* [DATA FOR PROCESSING]:
————————

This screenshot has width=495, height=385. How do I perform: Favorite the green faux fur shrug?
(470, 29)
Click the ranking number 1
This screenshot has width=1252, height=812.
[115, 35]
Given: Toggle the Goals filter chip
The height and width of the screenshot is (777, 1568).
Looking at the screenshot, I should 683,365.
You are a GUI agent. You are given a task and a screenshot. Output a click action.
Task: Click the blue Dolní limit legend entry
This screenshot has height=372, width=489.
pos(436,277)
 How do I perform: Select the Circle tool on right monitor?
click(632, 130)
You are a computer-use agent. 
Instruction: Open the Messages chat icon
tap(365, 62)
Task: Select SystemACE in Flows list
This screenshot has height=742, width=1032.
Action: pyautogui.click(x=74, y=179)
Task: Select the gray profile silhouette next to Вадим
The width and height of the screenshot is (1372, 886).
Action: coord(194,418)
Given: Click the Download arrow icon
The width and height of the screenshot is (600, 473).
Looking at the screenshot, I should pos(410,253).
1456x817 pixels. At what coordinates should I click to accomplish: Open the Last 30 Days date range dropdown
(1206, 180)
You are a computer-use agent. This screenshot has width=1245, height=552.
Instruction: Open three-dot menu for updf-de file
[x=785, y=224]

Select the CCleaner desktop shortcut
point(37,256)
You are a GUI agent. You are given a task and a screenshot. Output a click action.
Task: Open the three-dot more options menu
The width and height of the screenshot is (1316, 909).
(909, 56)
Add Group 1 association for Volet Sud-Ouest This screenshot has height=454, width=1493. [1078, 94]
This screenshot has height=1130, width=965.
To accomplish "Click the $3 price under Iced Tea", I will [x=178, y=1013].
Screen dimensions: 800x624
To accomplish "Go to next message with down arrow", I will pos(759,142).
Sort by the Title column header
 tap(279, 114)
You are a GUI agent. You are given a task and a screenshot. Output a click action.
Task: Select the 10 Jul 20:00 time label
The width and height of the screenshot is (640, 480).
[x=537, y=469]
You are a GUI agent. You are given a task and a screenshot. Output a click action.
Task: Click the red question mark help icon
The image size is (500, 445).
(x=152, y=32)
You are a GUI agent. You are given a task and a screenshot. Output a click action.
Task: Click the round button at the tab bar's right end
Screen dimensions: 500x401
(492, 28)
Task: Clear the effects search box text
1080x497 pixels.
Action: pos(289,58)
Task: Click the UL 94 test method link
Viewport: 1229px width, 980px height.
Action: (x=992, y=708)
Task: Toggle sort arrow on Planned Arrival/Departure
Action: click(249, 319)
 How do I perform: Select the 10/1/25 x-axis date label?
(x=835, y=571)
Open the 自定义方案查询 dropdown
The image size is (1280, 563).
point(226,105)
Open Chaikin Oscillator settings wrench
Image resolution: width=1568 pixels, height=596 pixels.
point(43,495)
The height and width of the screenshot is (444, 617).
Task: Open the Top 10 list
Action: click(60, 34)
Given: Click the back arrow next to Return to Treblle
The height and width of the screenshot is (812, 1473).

————————

* [PROBLEM REQUIREMENTS]: Show every line from the entries above in which the word "computer" appears.

* [TASK OUTPUT]:
You are a computer-use agent. 
You are a computer-use agent. This screenshot has width=1245, height=552.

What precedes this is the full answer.